The UK’s National Lottery Heritage Fund has announced several changes to its funding priorities to address concerns for the ‘health and future of the nation’s heritage’




The National Lottery Heritage Fund is set to invest £3.6bn in UK heritage over the next decade   Credit: Canva

The UK’s National Lottery Heritage Fund (NLHF) has announced a series of significant changes to its funding priorities as part of its long-term Heritage 2023 strategy, which will see the organisation invest £3.6bn (US$4.3bn, €4bn) in heritage projects across the UK over the next 10 years.

The changes will see the NLHF simplify its processes, with funding applications now being assessed across four criteria: saving heritage; protecting the environment; protecting the environment; inclusion, access and participation; and organisational sustainability.

There will also be an increase in funding available, with organisations able to apply for funds up to and exceeding £10m (US$12m, €11.3m), however, new builds will be actively discouraged with the NLHF preferring to support the reuse of existing structures.

In addition, the NHLF will also examine the long-term benefits of an investment and its impact on the local economy.

“Just as important as taking a 10- or 20-year view of investment is making sure that it’s not just individual projects but whole places that benefit,” NLHF chair Simon Thurley wrote in The Art Newspaper.

According to Thurley, the changes are being brought in to address concerns for the ‘health and future of the nation’s heritage’.

“It used to be thought that investing in a single cultural attraction would transform a place, but it is clear that, for people to fully benefit, investment has to be in the whole heritage infrastructure of a place, not just individual museums, galleries and heritage attractions,” he said.

“Heritage organisations, including museums and galleries, have faced two turbulent years. Although many gained support from the Heritage Fund’s Emergency and Cultural Asset Funds, NLHF has found that nearly half still fear for their long term futures.

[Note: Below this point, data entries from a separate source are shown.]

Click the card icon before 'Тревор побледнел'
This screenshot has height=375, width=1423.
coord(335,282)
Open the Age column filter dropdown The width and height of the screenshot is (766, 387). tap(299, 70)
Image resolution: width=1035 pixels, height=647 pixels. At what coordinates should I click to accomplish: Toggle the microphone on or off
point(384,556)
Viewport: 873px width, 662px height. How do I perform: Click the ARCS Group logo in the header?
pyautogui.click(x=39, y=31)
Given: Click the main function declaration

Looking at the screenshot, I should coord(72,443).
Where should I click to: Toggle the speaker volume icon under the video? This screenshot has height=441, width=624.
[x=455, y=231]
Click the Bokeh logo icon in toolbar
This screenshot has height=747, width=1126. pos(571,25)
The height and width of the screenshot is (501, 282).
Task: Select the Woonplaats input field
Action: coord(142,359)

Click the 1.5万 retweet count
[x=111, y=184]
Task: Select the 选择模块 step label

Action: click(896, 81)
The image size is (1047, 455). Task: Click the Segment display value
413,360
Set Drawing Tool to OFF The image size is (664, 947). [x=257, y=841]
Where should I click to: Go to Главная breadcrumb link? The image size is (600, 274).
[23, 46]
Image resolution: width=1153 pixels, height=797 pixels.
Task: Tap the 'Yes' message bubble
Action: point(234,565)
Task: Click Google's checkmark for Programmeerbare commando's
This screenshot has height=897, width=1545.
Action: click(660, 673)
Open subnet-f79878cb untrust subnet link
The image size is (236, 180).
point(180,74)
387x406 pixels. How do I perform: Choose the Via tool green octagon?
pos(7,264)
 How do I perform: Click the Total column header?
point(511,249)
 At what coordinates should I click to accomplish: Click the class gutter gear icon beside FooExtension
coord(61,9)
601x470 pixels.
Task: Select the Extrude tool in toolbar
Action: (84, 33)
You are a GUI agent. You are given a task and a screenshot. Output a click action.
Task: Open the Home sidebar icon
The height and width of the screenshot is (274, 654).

“Nobody believes that the next few years will be easy for heritage in the UK, but the Heritage Fund hopes that the realignment of its priorities should help give confidence to plan for a long-term future and build the contribution that heritage makes to national life.”

Eilish McGuinness, chief executive of NLHF, added: “Our new approach has been created through the generous contributions and expertise of many people and partners who care about heritage. We want to continue these conversations, so that National Lottery funding enables heritage to inspire and challenge, delight and fascinate, now and in the future.”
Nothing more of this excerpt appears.